И вот восьмого сентября 1915 года петроградский уездный начальник вызвал Поэта, ратника второго разряда, и вручил ему мобилизационный лист.
— Теперь и мне на запад!
Буду идти и идти там,
пока не оплачут твои глаза
под рубрикой
«убитые»
набранного петитом…
Максим Горький, внимательно следивший за судьбой Поэта, был не на шутку встревожен: «…он молод, ему всего двадцать лет, он криклив, необуздан, но у него, несомненно, где-то под спудом есть дарование. Ему надо работать, надо учиться, и он будет писать хорошие, настоящие стихи».
Горький помог оставить Поэта в Петрограде, служить на правах вольноопределяющегося в военно-автомобильной школе.
«…Забрили.
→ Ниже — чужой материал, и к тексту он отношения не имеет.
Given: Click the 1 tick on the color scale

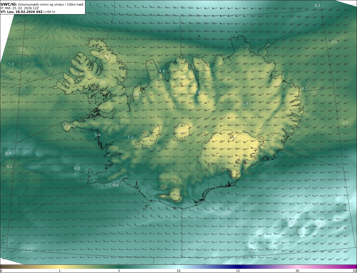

Идти на фронт не хочу. Притворился чертежником. Ночью учусь у какого-то инженера чертить авто. С печатанием еще хуже. Солдатам запрещают».
Восьмого октября 1915 года Поэт принес военную присягу. «Даты времени смотревшего в обряд посвящения меня в солдаты…»
И сразу же письмо родным, в милую его сердцу Москву. Успокоить, затушевать всю мерзость царской солдатчины.
«Дорогие мамочка, Людочка, Олечка!
Только сейчас окончились мои мытарства по призыву. Спешу вам написать и успокоить.
Я призван и взят в Петроградскую автомобильную школу, где меня определили в чертежную, как умелого и опытного чертежника. Беспокоиться обо мне совершенно не следует. После работы в школе я могу вести все те занятия, какие вел и раньше. Адрес мой остается прежний. Напишите о себе. Как у вас…»
* * *Хорошо вышколенный лакей-официант, одетый в темно-зеленую, обшитую галуном ливрею, осторожно держа укутанную в салфетку темную бутылку, налил в высокие тонкие бокалы золотистого вина. Чиркнув спичкой, зажег свечи на столе — тускло замерцало старинное столовое серебро, желто-розовые блики легли на туго накрахмаленные салфетки, заискрилось, заиграло в неверном свете свечей содержимое бокалов.
Лакей поклонился и вышел, неслышно притворив за собой высокую тяжелую дверь. В кабинете повисла тишина.
Стыл за окнами шинельно-серый сумрак осеннего петроградского вечера, багрово тлели угли в большом камине. Двое людей, сидевшие за столом, молчали.
— Нуте-с, — первым нарушил молчание хозяин, полный, коротко стриженный, с жесткой щеткой рыжеватых усов под мясистым носом, — давайте выпьем со свиданьицем, как говорят в России. — Он поднял свой бокал на уровень глаз. — Вино хорошее, попробуйте, мой друг.
— Спасибо.
Гость — высокий худощавый светловолосый человек без особых примет — последовал его примеру.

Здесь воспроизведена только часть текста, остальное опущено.